(TASK INSTRUCTIONS): Using the listing below, set down each line from the line containing "You are a computer-use agent. The image" through the line containing "Task: Open the Simulation menu", both ends included, exactly and with nothing added.

(GIVEN RECORDS):

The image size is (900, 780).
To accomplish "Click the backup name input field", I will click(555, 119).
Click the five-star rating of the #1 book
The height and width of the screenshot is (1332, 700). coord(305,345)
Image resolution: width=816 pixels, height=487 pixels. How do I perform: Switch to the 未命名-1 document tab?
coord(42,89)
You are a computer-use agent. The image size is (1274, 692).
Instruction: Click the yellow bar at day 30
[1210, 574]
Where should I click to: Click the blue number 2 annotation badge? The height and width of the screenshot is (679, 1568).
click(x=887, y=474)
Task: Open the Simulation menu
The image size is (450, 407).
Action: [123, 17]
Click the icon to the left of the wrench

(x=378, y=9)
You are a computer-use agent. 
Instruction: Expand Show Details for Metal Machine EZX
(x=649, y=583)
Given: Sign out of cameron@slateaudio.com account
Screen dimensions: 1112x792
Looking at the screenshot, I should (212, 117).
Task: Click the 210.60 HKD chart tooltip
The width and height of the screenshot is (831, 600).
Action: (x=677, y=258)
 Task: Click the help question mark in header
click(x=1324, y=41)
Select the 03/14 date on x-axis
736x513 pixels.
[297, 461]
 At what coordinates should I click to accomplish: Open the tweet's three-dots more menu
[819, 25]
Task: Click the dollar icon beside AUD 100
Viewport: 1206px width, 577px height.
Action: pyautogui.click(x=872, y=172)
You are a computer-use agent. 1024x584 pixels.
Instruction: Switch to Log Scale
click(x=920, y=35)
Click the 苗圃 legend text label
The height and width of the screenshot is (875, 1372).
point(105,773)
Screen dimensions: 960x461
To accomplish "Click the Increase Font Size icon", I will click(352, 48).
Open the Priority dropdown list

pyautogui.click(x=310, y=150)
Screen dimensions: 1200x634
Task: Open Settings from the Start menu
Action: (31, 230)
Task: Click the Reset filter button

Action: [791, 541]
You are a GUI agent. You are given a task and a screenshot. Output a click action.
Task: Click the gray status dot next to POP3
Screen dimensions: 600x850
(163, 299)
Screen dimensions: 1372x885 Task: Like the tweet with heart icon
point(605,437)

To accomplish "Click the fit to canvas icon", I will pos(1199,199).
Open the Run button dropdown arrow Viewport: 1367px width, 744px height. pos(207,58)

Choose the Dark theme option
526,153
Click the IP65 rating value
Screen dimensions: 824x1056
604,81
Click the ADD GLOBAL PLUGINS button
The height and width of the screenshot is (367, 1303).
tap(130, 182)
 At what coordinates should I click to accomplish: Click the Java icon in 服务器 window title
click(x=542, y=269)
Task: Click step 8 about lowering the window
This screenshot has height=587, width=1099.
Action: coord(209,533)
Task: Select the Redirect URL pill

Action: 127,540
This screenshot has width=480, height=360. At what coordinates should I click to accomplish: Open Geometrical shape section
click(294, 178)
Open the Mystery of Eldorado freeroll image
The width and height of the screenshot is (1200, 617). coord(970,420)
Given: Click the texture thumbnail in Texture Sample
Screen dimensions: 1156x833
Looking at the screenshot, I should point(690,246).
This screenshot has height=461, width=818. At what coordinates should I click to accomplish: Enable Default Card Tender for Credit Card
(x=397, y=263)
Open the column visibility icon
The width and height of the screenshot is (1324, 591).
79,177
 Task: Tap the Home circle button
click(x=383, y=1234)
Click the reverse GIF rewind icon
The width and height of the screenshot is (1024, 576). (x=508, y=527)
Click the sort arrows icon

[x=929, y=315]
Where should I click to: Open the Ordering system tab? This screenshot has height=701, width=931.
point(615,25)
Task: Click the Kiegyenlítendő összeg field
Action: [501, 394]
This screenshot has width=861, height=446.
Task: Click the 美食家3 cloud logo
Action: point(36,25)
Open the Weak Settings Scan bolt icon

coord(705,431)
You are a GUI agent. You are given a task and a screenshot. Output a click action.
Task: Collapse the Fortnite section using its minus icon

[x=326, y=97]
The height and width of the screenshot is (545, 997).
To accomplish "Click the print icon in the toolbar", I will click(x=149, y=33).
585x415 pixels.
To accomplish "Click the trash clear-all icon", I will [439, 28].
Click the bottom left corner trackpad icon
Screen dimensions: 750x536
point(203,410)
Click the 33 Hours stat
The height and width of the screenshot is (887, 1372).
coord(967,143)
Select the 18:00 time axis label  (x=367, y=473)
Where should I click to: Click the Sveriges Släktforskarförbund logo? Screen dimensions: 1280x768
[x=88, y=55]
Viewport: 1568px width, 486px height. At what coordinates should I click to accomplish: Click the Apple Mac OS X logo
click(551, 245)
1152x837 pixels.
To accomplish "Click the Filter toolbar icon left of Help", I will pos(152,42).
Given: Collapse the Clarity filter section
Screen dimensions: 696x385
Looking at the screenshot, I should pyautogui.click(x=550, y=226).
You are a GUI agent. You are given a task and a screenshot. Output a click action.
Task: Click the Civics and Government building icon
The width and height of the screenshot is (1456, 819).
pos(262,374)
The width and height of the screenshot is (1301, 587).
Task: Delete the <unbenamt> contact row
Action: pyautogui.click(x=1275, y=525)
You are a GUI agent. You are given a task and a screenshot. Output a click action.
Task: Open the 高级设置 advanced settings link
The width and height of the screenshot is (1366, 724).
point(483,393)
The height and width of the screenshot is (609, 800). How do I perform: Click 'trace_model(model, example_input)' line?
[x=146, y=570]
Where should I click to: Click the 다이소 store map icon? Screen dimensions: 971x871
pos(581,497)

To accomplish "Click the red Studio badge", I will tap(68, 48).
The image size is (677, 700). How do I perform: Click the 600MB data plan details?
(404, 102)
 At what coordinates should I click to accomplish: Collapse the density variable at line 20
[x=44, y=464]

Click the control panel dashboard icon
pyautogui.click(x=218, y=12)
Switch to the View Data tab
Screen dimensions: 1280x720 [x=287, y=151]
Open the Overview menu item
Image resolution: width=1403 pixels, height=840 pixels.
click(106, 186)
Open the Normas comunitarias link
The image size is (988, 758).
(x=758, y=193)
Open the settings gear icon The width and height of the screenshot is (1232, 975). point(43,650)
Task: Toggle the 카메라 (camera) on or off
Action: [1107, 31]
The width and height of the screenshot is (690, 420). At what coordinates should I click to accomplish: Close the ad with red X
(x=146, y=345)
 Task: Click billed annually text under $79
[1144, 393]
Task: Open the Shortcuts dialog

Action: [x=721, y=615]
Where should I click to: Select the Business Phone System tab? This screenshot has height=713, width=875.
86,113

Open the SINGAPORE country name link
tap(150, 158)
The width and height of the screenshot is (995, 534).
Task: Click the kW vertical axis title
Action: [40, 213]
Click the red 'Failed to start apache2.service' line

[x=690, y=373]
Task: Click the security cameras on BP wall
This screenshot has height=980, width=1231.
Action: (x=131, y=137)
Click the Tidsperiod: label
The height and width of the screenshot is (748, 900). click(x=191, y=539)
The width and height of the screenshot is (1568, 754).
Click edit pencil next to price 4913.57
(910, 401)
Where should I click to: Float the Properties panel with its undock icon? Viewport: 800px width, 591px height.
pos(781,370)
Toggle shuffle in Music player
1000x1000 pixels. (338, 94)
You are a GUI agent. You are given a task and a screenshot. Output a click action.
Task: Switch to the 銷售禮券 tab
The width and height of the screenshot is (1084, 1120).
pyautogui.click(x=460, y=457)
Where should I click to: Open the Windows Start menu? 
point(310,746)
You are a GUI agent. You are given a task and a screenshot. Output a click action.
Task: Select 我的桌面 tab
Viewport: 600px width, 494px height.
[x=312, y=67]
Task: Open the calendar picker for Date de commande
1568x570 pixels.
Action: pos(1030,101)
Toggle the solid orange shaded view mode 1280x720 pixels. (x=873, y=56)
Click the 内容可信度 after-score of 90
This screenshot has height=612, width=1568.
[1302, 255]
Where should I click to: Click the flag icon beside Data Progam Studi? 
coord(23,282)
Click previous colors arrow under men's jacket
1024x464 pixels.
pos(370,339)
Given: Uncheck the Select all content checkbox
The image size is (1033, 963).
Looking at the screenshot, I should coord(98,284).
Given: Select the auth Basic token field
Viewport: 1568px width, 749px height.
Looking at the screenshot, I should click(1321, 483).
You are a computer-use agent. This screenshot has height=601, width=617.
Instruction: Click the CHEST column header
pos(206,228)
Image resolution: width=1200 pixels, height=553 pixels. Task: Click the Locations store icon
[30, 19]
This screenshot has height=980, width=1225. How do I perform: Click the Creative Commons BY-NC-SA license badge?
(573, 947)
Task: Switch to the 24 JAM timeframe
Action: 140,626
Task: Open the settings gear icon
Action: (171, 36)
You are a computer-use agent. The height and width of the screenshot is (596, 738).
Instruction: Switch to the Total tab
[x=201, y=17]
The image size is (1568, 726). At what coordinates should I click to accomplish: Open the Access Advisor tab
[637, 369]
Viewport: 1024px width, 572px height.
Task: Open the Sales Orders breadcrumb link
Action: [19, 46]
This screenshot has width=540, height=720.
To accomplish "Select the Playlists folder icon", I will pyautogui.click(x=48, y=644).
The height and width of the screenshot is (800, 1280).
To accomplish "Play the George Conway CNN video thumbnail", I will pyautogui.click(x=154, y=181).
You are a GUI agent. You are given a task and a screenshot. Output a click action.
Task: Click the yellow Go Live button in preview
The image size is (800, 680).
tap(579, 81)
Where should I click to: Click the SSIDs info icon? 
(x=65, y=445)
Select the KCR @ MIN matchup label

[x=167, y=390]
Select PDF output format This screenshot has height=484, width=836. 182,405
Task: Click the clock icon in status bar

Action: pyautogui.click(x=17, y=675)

(ANSWER BOX):
You are a computer-use agent. The image size is (1274, 692).
Instruction: Click the yellow bar at day 30
[1210, 574]
Where should I click to: Click the blue number 2 annotation badge? The height and width of the screenshot is (679, 1568).
click(x=887, y=474)
Task: Open the Simulation menu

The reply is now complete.